Household Archeology

Anne Babson

“Now Rachel had taken the household gods and put them inside her camel’s saddle and was sitting on them…” -- Genesis 31:34 (New International Version)

“It's always fun to repurpose things you keep around the house and use them in unique yet functional new ways…” – Marthastewart.com


With make-up brushes, I excavated

It from the basement below the basement.

I dug around it with an old nail file.


No, it can’t be.  It can’t be.  It can’t be.


How it revealed itself delicately—

An implied outline at first, land so far

Off on the horizon that it might just be


But it’s not.  I just won’t let it be.  No.


A distant storm, then a certain contour,

Then colored, still redolent with the wreathed

Lotus flowers with which I entombed it.


How can this thing have ever been my god?


My blood remembers the kneeling I blocked

Out of consciousness, the smearing of feet

With honey, the jar emptying the gold.


What did I think this would ever bring me?


My skin found the idol warm to the touch,

Not like now. I polished it with my best

Olive oil, burned green bills in a brass bowl.


I chanted.  I chanted. What did I chant?


What was it? Nam yo ho renge kyo? No.

Was it Ave? Mea culpa?
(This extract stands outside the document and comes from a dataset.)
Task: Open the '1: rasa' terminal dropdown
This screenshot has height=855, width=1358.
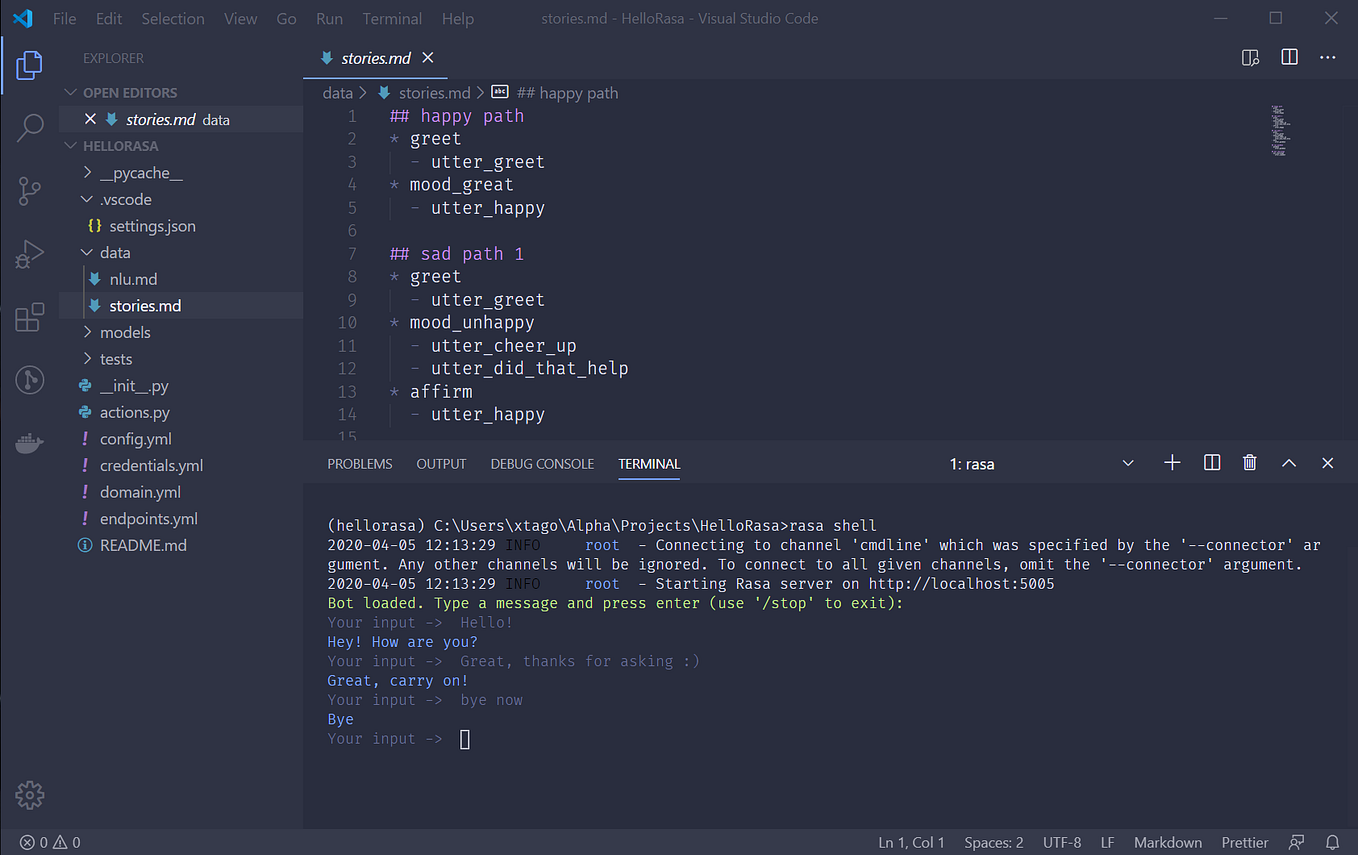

Neither.

Call me, call me, call me, call me, call me?


The graven image remains deaf and mute,


Still radioactive to someone else,

Mum under the curse against which I

Now wear an amulet.  What will I do?


It is fossilized against wood chippers.


It has not composted yet.  If only

I were craftier.  With a glue gun and 

Imagination, I might make this an


Uncrackable piñata effigy.


With shoulder pads a stuffed bra, it might

Serve now as a grim dressmaker dummy.

A frat could make it an ancient Greek prank.


I think I had an orgy with this thing.


If I owned a disco, I could cover

It in fluorescent paint, and then the black

Light that emanates from it would make sense


To everyone else who looked at it.


For now, I will cover it with an old quilt.

I never come down here unless pipes whine.

Until I need ornaments for a tree,


I’ll lock the door at the top of the stairs.